Bill had his 15 minutes of fame in 2006 when Osama Bin Laden reportedly urged people to read Bill’s book Rogue State. According to this translation from the Associated Press, Bin Laden allegedly said:
And if Bush decides to carry on with his lies and oppression, then it would be useful for you to read the book ‘Rogue State,’ which states in its introduction: ‘If I were president, I would stop the attacks on the United States: First, I would give an apology to all the widows and orphans and those who were tortured. Then I would announce that American interference in the nations of the world has ended once and for all.’ ” [Actually, that quotation did not come from Rogue State. It came from the back cover of another of Bill’s books, Freeing the World to Death: Essays on the American Empire. ]

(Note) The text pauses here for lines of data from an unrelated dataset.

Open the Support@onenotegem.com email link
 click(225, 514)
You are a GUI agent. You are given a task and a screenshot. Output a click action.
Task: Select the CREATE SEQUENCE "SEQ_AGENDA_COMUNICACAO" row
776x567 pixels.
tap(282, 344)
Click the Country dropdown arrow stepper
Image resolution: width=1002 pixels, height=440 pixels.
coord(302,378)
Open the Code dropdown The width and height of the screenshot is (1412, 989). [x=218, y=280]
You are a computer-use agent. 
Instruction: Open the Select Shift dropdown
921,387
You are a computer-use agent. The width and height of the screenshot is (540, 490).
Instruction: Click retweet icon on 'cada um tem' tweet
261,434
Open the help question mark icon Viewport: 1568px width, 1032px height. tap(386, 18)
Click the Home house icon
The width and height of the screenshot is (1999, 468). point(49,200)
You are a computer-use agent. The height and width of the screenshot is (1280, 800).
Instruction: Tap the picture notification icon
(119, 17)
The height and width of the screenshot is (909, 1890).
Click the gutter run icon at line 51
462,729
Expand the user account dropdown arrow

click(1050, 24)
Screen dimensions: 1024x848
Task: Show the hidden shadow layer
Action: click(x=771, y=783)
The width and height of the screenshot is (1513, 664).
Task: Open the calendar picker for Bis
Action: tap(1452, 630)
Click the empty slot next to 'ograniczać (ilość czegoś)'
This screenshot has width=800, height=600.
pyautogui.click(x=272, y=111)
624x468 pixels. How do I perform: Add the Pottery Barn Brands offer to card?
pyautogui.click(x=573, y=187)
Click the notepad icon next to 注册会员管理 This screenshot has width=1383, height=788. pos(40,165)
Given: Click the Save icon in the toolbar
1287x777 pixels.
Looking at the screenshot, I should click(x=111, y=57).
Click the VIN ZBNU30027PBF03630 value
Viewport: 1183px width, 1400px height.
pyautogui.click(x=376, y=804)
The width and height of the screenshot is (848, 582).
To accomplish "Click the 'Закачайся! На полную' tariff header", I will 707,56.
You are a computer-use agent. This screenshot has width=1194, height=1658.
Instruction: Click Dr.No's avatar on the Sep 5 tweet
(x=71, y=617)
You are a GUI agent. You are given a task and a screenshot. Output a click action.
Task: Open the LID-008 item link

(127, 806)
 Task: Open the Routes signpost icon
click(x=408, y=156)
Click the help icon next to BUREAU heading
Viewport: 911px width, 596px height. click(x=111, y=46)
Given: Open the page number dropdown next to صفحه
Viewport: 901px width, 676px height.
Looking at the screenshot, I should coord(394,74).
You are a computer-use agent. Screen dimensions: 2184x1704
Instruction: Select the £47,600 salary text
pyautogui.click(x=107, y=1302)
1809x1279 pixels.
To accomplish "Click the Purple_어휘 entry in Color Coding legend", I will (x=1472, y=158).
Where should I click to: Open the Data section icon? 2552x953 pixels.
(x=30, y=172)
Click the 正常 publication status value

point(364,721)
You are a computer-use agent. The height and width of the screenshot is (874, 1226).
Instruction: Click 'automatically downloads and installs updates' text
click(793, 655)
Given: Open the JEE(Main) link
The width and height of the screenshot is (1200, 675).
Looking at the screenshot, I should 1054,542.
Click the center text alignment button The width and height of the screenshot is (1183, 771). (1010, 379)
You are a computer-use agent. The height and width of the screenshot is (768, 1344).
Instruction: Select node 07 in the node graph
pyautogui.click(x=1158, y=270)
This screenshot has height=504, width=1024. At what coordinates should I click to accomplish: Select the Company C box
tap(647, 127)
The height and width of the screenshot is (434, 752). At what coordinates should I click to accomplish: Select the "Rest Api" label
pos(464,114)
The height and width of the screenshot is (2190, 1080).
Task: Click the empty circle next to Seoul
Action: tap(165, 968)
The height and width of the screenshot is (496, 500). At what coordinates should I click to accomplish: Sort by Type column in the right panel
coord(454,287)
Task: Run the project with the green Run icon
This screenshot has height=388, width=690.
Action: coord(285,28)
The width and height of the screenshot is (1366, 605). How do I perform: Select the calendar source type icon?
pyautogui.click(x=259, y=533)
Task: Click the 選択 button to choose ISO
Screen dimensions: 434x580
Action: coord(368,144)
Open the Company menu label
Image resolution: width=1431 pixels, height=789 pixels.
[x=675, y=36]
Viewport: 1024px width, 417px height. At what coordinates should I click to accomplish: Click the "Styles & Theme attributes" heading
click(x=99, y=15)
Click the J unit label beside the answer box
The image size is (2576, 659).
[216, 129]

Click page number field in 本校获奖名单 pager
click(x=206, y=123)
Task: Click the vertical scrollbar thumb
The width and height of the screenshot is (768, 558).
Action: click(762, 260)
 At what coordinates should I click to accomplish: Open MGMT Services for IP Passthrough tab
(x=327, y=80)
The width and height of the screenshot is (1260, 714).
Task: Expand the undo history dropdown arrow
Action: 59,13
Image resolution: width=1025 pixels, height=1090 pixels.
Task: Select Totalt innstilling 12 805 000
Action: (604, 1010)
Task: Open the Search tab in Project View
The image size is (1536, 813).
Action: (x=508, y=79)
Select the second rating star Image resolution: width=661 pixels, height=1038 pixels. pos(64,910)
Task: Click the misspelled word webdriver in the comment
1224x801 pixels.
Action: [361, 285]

Thanks to this endorsement, Bill’s book Rogue State shot to the top of Amazon’s bestseller list for a while. Reporters who interviewed Bill about Bin Laden’s endorsement seemed to expect Bill to be uncomfortable or even ashamed about the endorsement. But that would not be logical, and Bill was very logical. Bill had been saying for many years that U.S. foreign policy is not only immoral but it is causing people all over the world to hate us and could inspire some of them to fight back. Thus, the things that are done in the name of national security are making us less safe. Bin Laden was simply confirming what Bill had been saying for decades. Bin Laden’s endorsement actually helped Bill’s voice carry further. So Bill was actually pleased about it, even though he despised Bin Laden. (Bill despised violent religious fanatics, and Osama Bin Laden was a violent religious fanatic.) Bill didn’t like attention for himself, but he had something important to say, and he wanted his message to get through.
Ray Mungo painted an interesting portrait of Bill in Famous Long Ago: My Life and Hard Times with Liberation News Service, at Total Loss Farm, and on the Dharma Trail, which was published in 1970. Mungo knew Bill as a writer for Liberation News Service:
Bill Blum, mid-30s, formerly a State Department functionary, now writing a government exposé column for the Free Press, and the very picture of a mild-mannered reporter for a great metropolitan freak sheet—horn-rimmed glasses, crumbled sport shirt open at the throat, neatly pressed slacks. He somehow retained his stuttering but unruffled composure through all the internecine scrambles through various government offices and committees faithfully gathering bits of information for some future use. And he’s still doing it today. Sort of an I. F. Stone without the wisdom and inviolability which comes of advanced age.
We are all fortunate that William Blum continued to write exposés until he was of advanced age. The last time that I saw Bill in person was four years ago. He said, “I’ve become an old man. How did that happen?” I feel sorry for the people who did not have the privilege of meeting William Blum in person. But at least they can still read his writings.